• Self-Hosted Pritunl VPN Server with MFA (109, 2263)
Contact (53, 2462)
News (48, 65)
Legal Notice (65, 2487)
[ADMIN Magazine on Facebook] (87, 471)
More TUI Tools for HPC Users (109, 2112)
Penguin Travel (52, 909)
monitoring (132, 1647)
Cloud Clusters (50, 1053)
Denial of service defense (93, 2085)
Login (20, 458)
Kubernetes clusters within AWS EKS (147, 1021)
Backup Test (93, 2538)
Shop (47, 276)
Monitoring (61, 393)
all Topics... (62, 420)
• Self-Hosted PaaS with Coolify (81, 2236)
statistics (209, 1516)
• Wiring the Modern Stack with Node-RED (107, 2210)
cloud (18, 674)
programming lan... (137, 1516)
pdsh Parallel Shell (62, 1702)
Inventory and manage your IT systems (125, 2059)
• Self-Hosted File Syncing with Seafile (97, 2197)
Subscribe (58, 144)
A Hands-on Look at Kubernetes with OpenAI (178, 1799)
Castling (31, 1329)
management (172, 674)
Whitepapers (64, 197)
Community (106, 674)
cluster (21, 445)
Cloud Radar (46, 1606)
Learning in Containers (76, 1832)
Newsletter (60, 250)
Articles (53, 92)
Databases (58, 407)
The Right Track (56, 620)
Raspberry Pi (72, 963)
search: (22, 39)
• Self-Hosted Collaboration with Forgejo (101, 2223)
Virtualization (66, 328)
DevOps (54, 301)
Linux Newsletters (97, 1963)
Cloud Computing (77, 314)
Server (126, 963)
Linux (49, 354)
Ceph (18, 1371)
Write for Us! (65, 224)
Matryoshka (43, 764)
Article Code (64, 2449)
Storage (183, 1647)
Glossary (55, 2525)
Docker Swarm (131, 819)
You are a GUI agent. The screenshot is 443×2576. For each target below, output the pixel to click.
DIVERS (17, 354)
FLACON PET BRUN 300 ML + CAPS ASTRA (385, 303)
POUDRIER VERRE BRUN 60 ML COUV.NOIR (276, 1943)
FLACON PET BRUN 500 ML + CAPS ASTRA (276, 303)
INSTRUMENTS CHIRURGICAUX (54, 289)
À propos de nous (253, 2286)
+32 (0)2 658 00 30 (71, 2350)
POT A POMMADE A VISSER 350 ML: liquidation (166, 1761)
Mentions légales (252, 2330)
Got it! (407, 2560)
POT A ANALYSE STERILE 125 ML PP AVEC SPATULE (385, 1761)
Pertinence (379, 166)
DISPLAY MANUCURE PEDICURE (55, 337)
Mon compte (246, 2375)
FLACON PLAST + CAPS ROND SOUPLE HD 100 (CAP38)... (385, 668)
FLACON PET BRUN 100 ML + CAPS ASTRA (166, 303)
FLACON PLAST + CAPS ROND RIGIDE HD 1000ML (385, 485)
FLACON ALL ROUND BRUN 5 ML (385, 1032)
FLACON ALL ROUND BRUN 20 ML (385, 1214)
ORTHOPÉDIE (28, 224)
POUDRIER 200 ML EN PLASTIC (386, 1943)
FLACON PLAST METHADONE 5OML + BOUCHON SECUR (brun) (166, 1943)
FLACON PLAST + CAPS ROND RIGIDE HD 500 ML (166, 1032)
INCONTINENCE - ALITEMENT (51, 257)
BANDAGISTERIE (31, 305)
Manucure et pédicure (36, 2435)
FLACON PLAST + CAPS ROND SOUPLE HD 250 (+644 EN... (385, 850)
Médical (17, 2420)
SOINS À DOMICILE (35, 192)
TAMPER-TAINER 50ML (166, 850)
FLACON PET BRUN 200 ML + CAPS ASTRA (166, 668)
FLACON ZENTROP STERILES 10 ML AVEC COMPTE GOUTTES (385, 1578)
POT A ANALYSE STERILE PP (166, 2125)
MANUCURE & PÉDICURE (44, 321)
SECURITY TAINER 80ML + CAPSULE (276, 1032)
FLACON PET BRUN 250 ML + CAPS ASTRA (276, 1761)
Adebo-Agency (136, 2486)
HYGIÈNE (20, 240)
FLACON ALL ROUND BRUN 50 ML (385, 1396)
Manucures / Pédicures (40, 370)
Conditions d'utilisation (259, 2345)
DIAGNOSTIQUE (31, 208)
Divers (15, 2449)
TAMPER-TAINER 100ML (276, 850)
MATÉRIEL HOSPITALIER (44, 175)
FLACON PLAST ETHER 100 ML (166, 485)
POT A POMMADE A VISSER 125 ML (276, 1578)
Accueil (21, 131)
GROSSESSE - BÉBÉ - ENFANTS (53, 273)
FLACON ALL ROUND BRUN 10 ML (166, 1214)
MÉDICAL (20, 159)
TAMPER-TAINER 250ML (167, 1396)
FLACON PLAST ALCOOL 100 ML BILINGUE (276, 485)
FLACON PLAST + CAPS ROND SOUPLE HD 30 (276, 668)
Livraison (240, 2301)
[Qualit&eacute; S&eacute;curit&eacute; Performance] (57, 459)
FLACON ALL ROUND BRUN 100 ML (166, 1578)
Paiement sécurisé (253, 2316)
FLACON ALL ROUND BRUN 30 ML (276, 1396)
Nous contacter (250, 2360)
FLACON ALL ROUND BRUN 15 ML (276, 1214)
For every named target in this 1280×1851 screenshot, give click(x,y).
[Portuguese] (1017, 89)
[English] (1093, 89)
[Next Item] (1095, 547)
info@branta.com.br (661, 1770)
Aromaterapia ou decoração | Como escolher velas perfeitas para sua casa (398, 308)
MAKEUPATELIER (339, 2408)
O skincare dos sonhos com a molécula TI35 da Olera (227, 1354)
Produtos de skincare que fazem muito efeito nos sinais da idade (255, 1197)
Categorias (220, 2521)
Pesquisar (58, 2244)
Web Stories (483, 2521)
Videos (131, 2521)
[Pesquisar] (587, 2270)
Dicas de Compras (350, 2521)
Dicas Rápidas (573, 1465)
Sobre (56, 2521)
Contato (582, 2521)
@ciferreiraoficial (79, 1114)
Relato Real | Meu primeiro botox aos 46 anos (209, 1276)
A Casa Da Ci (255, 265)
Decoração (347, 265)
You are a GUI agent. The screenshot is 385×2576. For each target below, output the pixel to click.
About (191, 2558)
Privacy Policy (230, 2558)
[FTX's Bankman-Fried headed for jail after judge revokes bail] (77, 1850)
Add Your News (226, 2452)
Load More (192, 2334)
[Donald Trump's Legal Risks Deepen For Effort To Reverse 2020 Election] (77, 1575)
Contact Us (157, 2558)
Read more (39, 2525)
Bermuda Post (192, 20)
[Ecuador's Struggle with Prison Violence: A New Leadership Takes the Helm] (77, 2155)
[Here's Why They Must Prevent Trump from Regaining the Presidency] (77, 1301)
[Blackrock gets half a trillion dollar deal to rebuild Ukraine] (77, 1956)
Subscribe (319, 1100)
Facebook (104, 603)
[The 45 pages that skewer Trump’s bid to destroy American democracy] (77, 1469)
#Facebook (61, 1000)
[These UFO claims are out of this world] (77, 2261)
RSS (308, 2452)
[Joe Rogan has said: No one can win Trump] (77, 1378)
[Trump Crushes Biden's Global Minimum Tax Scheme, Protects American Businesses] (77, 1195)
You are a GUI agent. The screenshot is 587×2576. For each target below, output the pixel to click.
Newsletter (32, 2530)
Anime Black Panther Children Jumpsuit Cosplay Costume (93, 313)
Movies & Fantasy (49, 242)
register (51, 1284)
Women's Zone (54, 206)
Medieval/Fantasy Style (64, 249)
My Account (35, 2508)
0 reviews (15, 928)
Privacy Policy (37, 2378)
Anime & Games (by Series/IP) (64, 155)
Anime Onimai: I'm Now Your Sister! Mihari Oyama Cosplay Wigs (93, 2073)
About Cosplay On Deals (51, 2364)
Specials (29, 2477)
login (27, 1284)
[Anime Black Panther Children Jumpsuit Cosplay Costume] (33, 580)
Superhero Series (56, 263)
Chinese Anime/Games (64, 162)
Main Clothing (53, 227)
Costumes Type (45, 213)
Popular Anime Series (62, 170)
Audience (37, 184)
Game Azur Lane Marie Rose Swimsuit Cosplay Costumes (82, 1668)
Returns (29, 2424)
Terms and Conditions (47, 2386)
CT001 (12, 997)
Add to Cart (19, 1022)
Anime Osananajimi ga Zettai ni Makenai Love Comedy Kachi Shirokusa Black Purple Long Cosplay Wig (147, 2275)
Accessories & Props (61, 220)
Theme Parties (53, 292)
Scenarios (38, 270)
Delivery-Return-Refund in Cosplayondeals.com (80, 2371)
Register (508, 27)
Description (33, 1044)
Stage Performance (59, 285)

> What is expected
Take from the material above the lines running from the one with "FLACON PET BRUN 500" through the one with "FLACON PLAST ALCOOL", and repeat them exactly, with nothing else.

> Task response
FLACON PET BRUN 500 ML + CAPS ASTRA (276, 303)
INSTRUMENTS CHIRURGICAUX (54, 289)
À propos de nous (253, 2286)
+32 (0)2 658 00 30 (71, 2350)
POT A POMMADE A VISSER 350 ML: liquidation (166, 1761)
Mentions légales (252, 2330)
Got it! (407, 2560)
POT A ANALYSE STERILE 125 ML PP AVEC SPATULE (385, 1761)
Pertinence (379, 166)
DISPLAY MANUCURE PEDICURE (55, 337)
Mon compte (246, 2375)
FLACON PLAST + CAPS ROND SOUPLE HD 100 (CAP38)... (385, 668)
FLACON PET BRUN 100 ML + CAPS ASTRA (166, 303)
FLACON PLAST + CAPS ROND RIGIDE HD 1000ML (385, 485)
FLACON ALL ROUND BRUN 5 ML (385, 1032)
FLACON ALL ROUND BRUN 20 ML (385, 1214)
ORTHOPÉDIE (28, 224)
POUDRIER 200 ML EN PLASTIC (386, 1943)
FLACON PLAST METHADONE 5OML + BOUCHON SECUR (brun) (166, 1943)
FLACON PLAST + CAPS ROND RIGIDE HD 500 ML (166, 1032)
INCONTINENCE - ALITEMENT (51, 257)
BANDAGISTERIE (31, 305)
Manucure et pédicure (36, 2435)
FLACON PLAST + CAPS ROND SOUPLE HD 250 (+644 EN... (385, 850)
Médical (17, 2420)
SOINS À DOMICILE (35, 192)
TAMPER-TAINER 50ML (166, 850)
FLACON PET BRUN 200 ML + CAPS ASTRA (166, 668)
FLACON ZENTROP STERILES 10 ML AVEC COMPTE GOUTTES (385, 1578)
POT A ANALYSE STERILE PP (166, 2125)
MANUCURE & PÉDICURE (44, 321)
SECURITY TAINER 80ML + CAPSULE (276, 1032)
FLACON PET BRUN 250 ML + CAPS ASTRA (276, 1761)
Adebo-Agency (136, 2486)
HYGIÈNE (20, 240)
FLACON ALL ROUND BRUN 50 ML (385, 1396)
Manucures / Pédicures (40, 370)
Conditions d'utilisation (259, 2345)
DIAGNOSTIQUE (31, 208)
Divers (15, 2449)
TAMPER-TAINER 100ML (276, 850)
MATÉRIEL HOSPITALIER (44, 175)
FLACON PLAST ETHER 100 ML (166, 485)
POT A POMMADE A VISSER 125 ML (276, 1578)
Accueil (21, 131)
GROSSESSE - BÉBÉ - ENFANTS (53, 273)
FLACON ALL ROUND BRUN 10 ML (166, 1214)
MÉDICAL (20, 159)
TAMPER-TAINER 250ML (167, 1396)
FLACON PLAST ALCOOL 100 ML BILINGUE (276, 485)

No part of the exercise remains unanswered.